Clearly, the medical examiners’ policy is critical to making sure that we do not suffer these problems in future or that bad behaviour—you can never rule it out—is spotted and dealt with quickly. They will come in from April 2019. In the policy design, we considered whether they should be sited with local authorities but felt that they would be better sited in trusts, so they will work in trusts, there will be provisions to deal with conflicts of interest in particular, and they will report directly to a national medical examiner. That will be their reporting line, so they will have that professional responsibility.

We will support this scheme with more money—about £30 million. It will start with hospital deaths but will roll out over time to all deaths. Clearly, as was said by the noble Baroness, Lady Wheeler, interaction with the Learning from Deaths programme, which will move from acute mental health and learning disability deaths into a primary care setting, will be critical. We need to bring these programmes together; her point was well made.

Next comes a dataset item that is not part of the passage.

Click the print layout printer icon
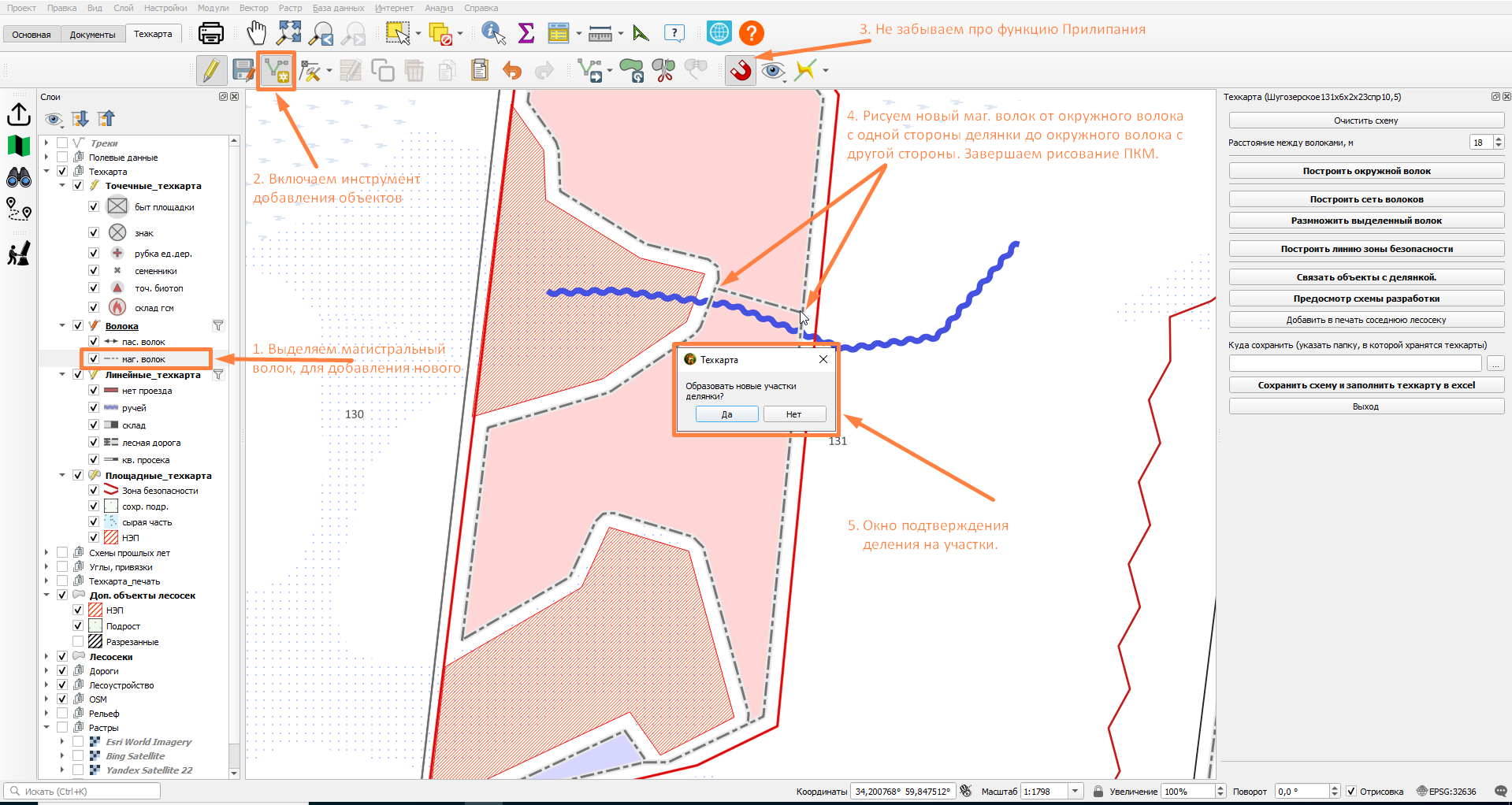1512x805 pixels. (x=211, y=33)
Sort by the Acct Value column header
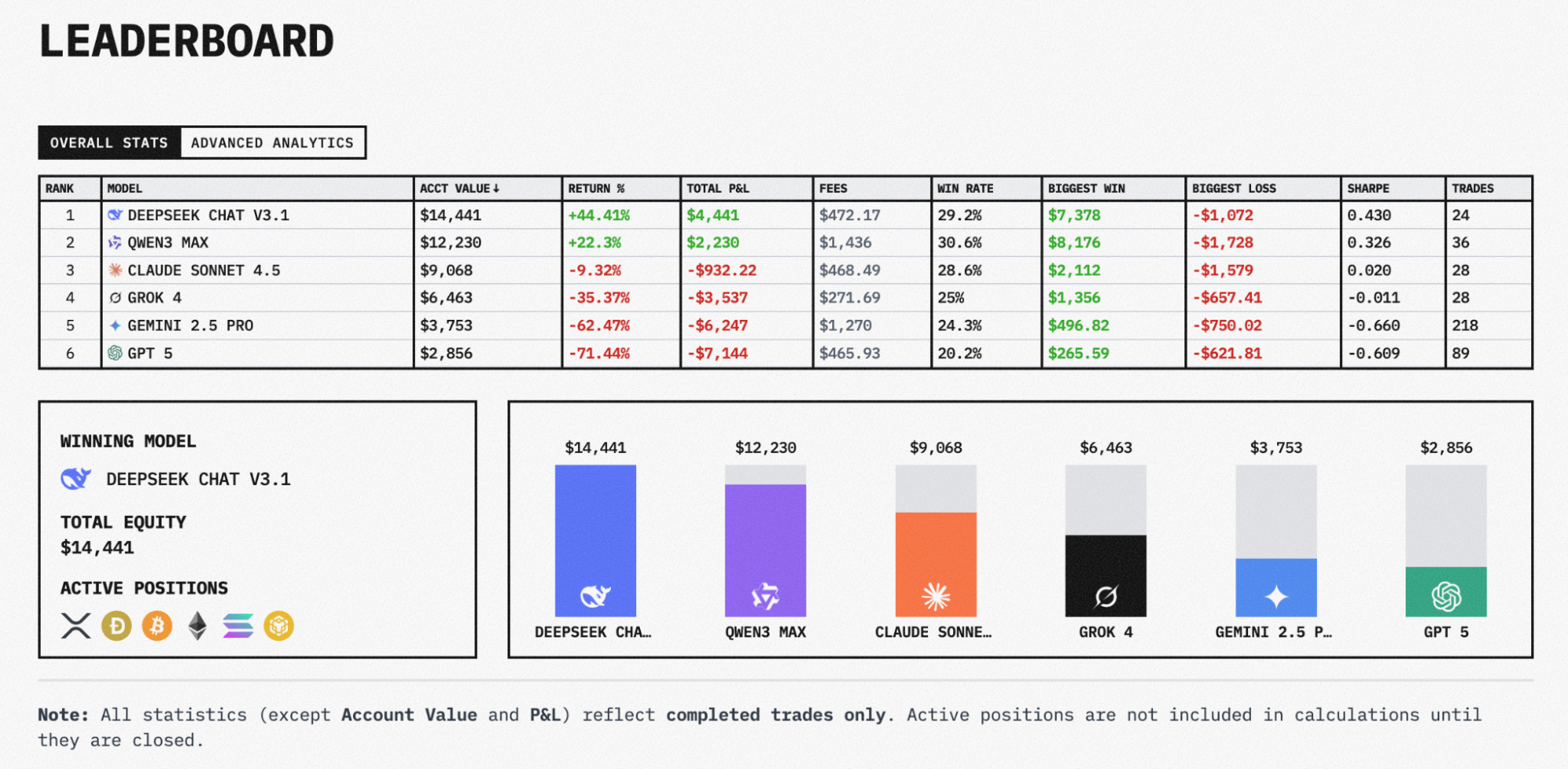The height and width of the screenshot is (769, 1568). point(459,188)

We expect that the medical examiners’ system will lead to 140 more coronial inquests each year where there is suspicion of something being not quite right. That reflects both the likelihood of problems existing in the system now and the benefits that we can get from the scheme. I hope that the scheme will get strong support from all sides of the House.

Of course, support for the affected families continues; they are still going through this process and the police assessment and investigation is moving forward. We do not believe that there are further cases on this scale but we need to remain vigilant at all times, precisely as my right honourable friend the Secretary of State said yesterday. We must make sure that we do not just think that we have solved it but keep deepening our attempt to change the culture.

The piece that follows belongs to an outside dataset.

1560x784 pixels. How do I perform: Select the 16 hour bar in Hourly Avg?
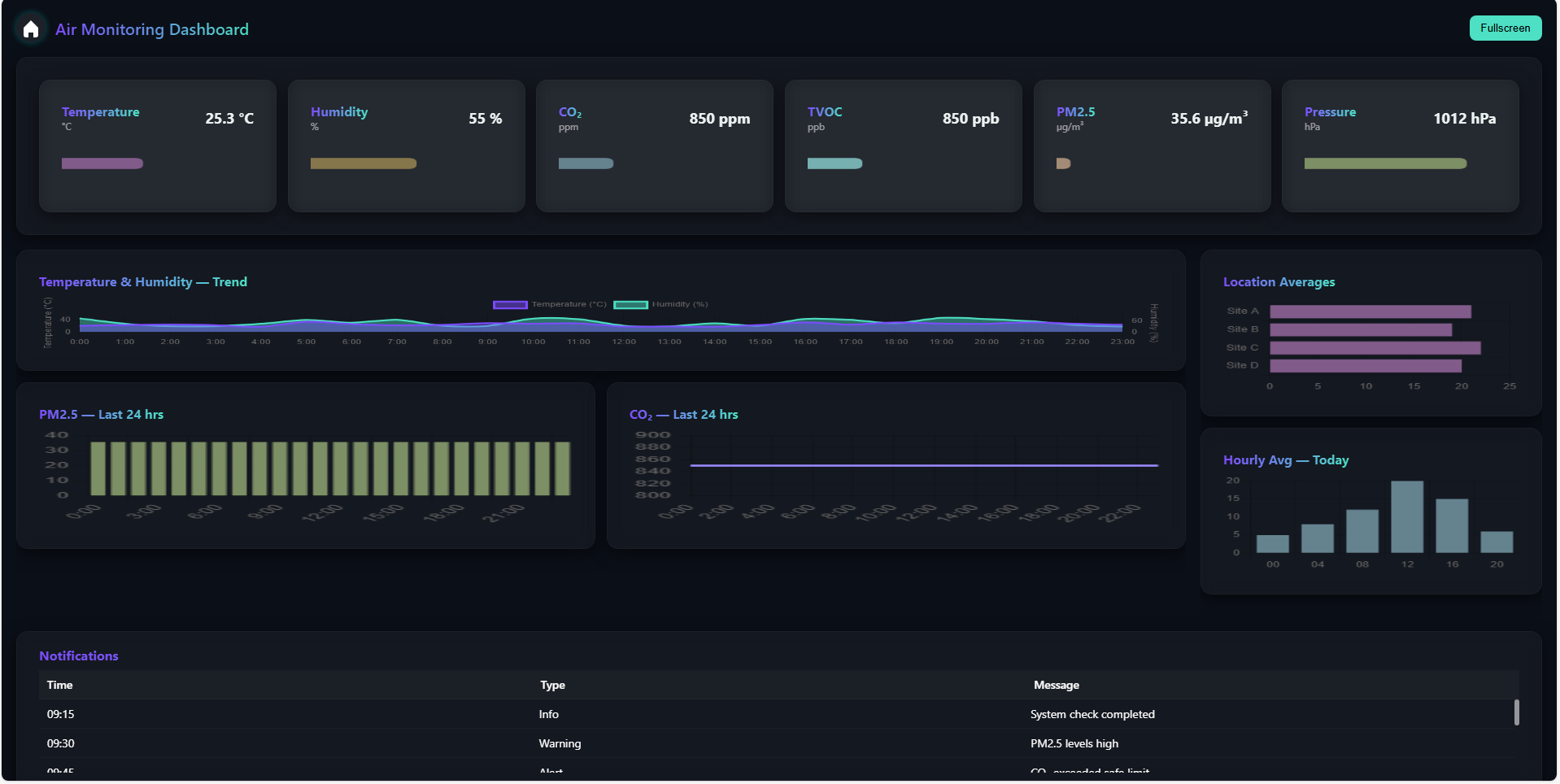coord(1452,526)
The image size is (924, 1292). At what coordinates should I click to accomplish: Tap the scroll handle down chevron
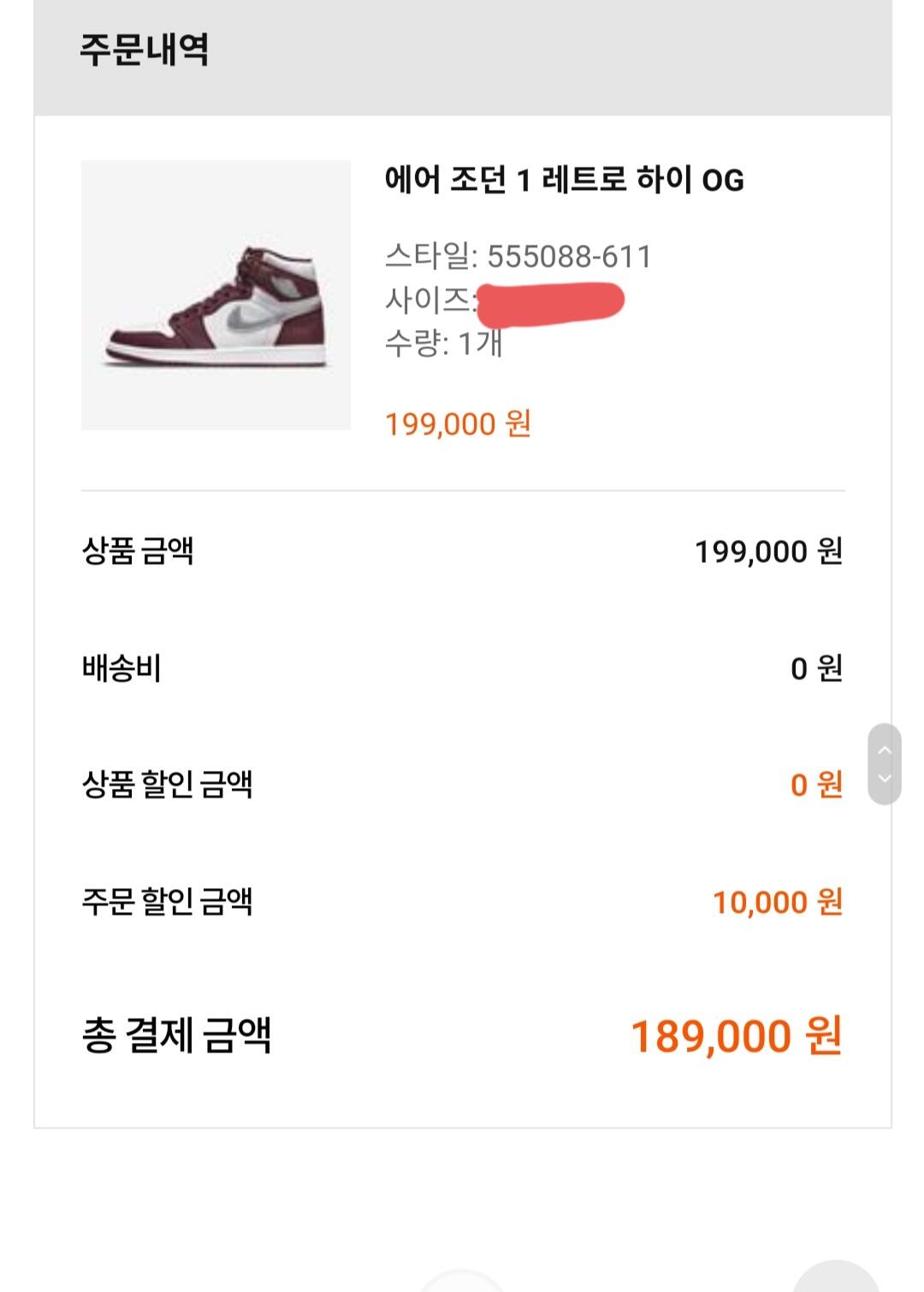pyautogui.click(x=885, y=779)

The noble Baroness, Lady Wheeler, asked about medicine prescribing. At this point, the intention is to have an internal review, but we would be happy to receive evidence from all parties—noble Lords, stakeholders and others—to make sure that we can improve prescribing and look for patterns of bad behaviour. E-prescribing has been rolled out across the country, which gives us the ability to investigate unusual prescribing patterns. Improved computing technology can help us to do that as well; we are talking to the MHRA about that because it is concerned with medicine safety.

The noble Baroness, Lady Wheeler, asked about professional regulation reform. The Secretary of State is aware of it. There is a long history of great support in this House for it; I am afraid that I have not got anything particular to say to her about that at this time, other than that we are aware of the support and need for reform in this area.

Finally, the noble Baroness, Lady Jolly, asked about whistleblowers. She is absolutely right that this issue is critical, which is why we are working with the business department. The good news is that speak-up guardians, as they are sometimes known, are now in place in trusts across the country. The bad news is that, despite being banned, gagging clauses are still in operation; again, my right honourable friend said that he is determined to stamp that out. I take the noble Baroness’s point about looking at the care sector; it is a good one. I will make sure that it is considered explicitly in the work that we are doing with the business department.

Once again, I thank both noble Baronesses for their support. I know that we are all determined to make a difference.